Links 11

  1. Marc Andreessen: “Is Twitter an engine or a camera? […] The prevailing wisdom is that it’s primarily an engine. It’s changing behaviour for better or worse. I actually tend to think it’s at least as much a camera. It’s like a giant X-ray machine. You’ve got this phenomenon, which is just fascinating, where you have all of these public figures, all of these people in positions of authority — in a lot of cases, great authority — the leading legal theorists of our time, leading politicians, all these businesspeople. And they tweet, and all of a sudden, it’s like, ‘Oh, that’s who you actually are. These are the things you actually think. This is your actual level of thought. Oh, these are the delusions you’re operating under.’”
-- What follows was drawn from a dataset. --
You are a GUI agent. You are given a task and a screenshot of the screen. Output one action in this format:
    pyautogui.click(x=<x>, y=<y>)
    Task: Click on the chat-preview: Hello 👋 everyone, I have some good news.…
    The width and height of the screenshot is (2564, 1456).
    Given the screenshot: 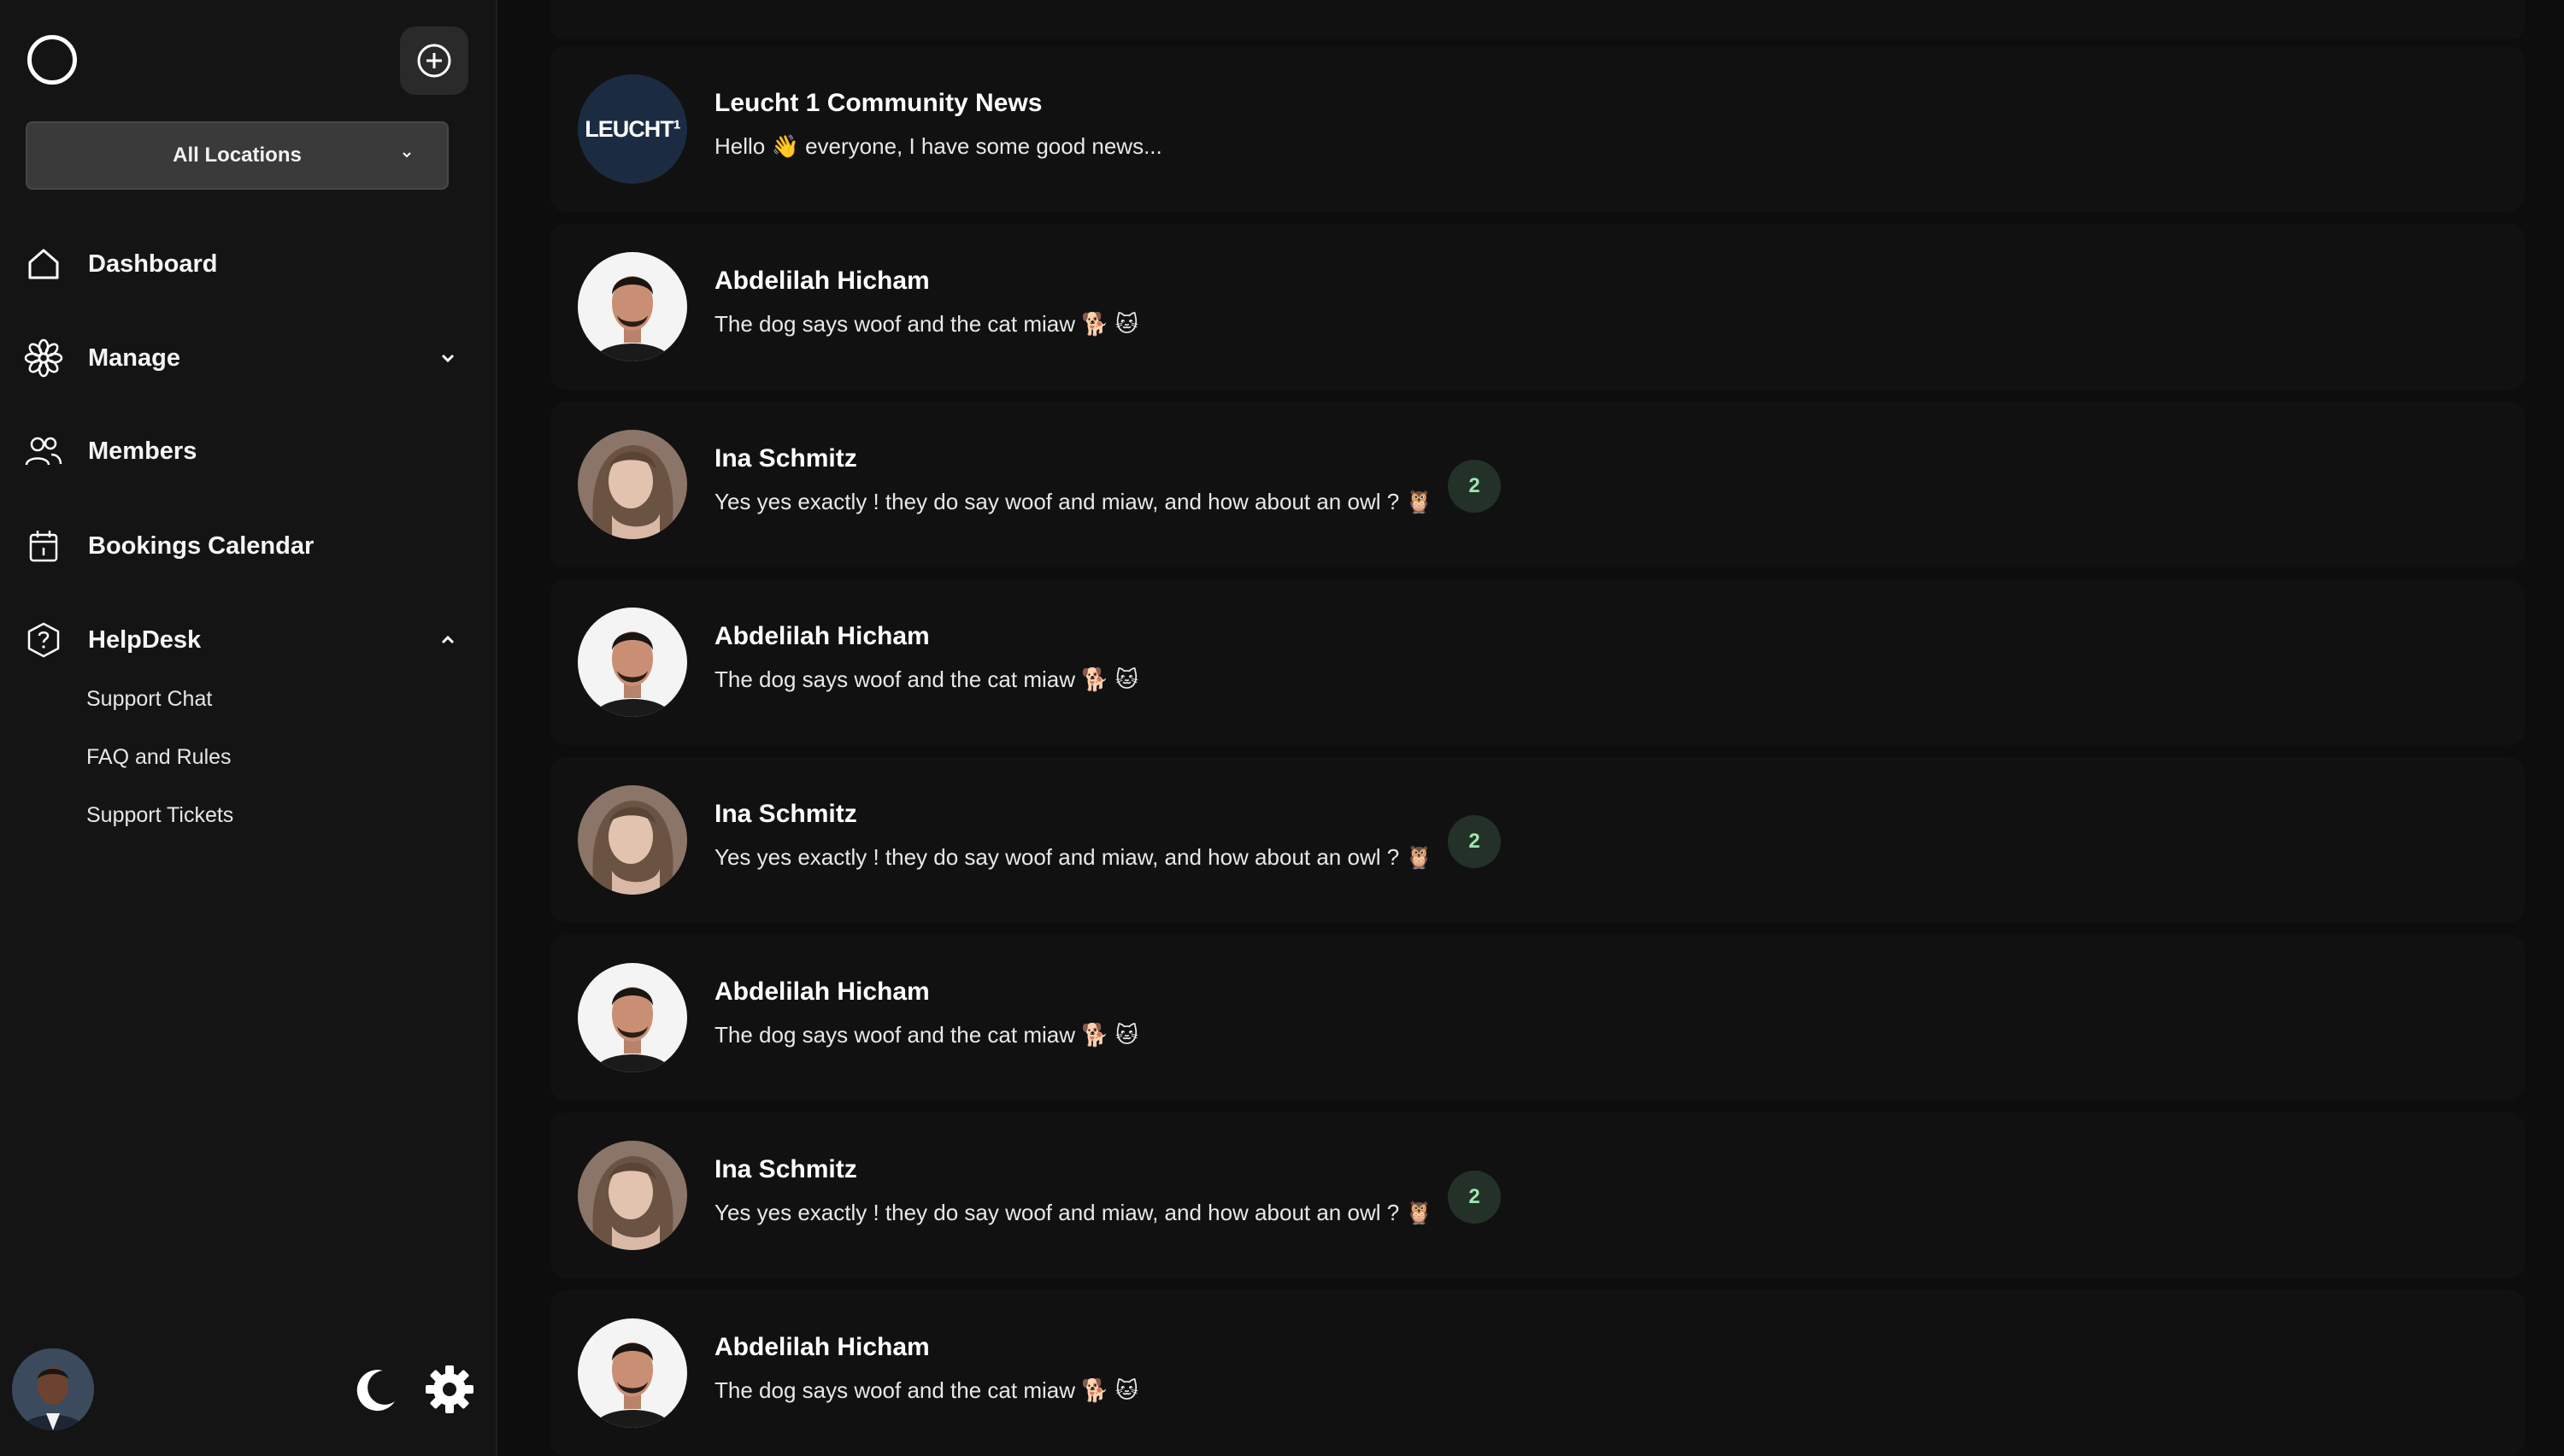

  2. Richard Dawkins, legendary tweeter.

  3. Google AI’s Talk to Books “let’s you make a statement or ask a question, and the tool finds sentences in books that respond, with no dependence on keyword matching. [. . .] In a sense you are talking to the books, getting responses which can help you determine if you’re interested in reading them or not.” My questions: How are we to remain human in an inhuman world? Where are the clowns? Why should anyone care about the Collatz Conjecture? Who put the lime in the coconut? Did I save the horse or did the horse save me? Where have all the flowers gone?

  4. Better: What's the most profound experience you've ever had? Why is bioethics important? How can we build stable and inclusive societies? How do you come to terms with your mortality? How do you keep your head when all about you are losing theirs and blaming it on you?

  5. Carpe diem. Carpe fucking diem.